If you've also added an integration to your Azure DevOps on your Percy account then you can add approved visual tests as a required step for approval of every Pull Request.
Percy also has a Slack integration so everytime Percy detects any change that needs approval you can send a slack notification into your desired slack channel.
Finishing thoughts
- Running visual tests will slow down your build pipeline but improve catching any unexpected changes, especially if you have shared components such as links or buttons that are used on many different components.
-
Prioritize your priority 1 components, the components needed to complete your KPI's example buying products.

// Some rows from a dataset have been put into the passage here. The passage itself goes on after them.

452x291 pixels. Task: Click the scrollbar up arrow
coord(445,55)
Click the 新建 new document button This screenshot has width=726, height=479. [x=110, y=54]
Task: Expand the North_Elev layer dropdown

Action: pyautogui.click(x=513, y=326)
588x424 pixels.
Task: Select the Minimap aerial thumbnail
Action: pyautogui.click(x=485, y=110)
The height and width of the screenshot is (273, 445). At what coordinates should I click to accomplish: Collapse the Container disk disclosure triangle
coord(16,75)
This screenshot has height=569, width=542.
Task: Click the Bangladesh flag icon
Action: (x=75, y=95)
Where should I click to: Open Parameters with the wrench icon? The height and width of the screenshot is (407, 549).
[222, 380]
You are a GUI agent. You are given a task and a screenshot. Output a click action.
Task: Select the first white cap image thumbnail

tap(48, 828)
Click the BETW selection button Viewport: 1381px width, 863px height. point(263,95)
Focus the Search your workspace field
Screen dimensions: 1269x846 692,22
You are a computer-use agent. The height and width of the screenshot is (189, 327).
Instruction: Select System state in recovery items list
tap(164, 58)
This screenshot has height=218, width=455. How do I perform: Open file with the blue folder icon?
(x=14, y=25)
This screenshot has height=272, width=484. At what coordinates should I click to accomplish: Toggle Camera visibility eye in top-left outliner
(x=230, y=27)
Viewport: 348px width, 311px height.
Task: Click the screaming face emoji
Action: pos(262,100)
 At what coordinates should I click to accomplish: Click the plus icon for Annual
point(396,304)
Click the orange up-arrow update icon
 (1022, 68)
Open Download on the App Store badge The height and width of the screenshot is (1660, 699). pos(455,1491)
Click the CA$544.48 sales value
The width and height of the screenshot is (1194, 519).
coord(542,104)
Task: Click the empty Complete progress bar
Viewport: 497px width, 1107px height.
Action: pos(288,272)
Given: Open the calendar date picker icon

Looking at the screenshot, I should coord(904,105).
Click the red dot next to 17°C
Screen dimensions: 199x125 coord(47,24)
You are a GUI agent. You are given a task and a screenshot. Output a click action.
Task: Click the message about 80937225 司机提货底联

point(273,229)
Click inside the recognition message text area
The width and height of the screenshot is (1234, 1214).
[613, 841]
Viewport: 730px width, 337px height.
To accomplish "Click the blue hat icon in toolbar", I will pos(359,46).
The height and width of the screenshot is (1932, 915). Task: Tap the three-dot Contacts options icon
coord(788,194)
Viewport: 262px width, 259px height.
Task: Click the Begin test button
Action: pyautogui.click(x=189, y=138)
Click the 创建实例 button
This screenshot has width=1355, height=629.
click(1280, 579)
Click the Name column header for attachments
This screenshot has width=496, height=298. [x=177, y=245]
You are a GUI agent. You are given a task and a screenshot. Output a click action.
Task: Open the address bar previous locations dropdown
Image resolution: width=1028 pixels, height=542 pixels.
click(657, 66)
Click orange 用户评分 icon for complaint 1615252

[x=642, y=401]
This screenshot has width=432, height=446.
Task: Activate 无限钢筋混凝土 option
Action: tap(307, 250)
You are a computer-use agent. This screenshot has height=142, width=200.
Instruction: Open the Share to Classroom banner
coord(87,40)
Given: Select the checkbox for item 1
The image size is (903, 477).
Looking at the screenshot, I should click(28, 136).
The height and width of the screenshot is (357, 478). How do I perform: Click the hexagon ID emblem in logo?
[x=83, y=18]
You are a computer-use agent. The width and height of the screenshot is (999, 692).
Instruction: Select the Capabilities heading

- Test complex components with dependencies to smaller shared components or entire page layouts to get the most out of Percy with less print screens. For example perhaps you have a Teaser and a Hero component that both uses your Button.razor, then add both of them to a mockup page and if you’ve made any changes to your Button.razor to fix a bug in your Hero.razor then we’re double checking Teaser component for any visual changes as well.
- You can add a pipeline variable and use as a condition to be able to toggle if visual test tasks should run in your build pipeline, in case of high priority bug fixes needing to bypass visual tests.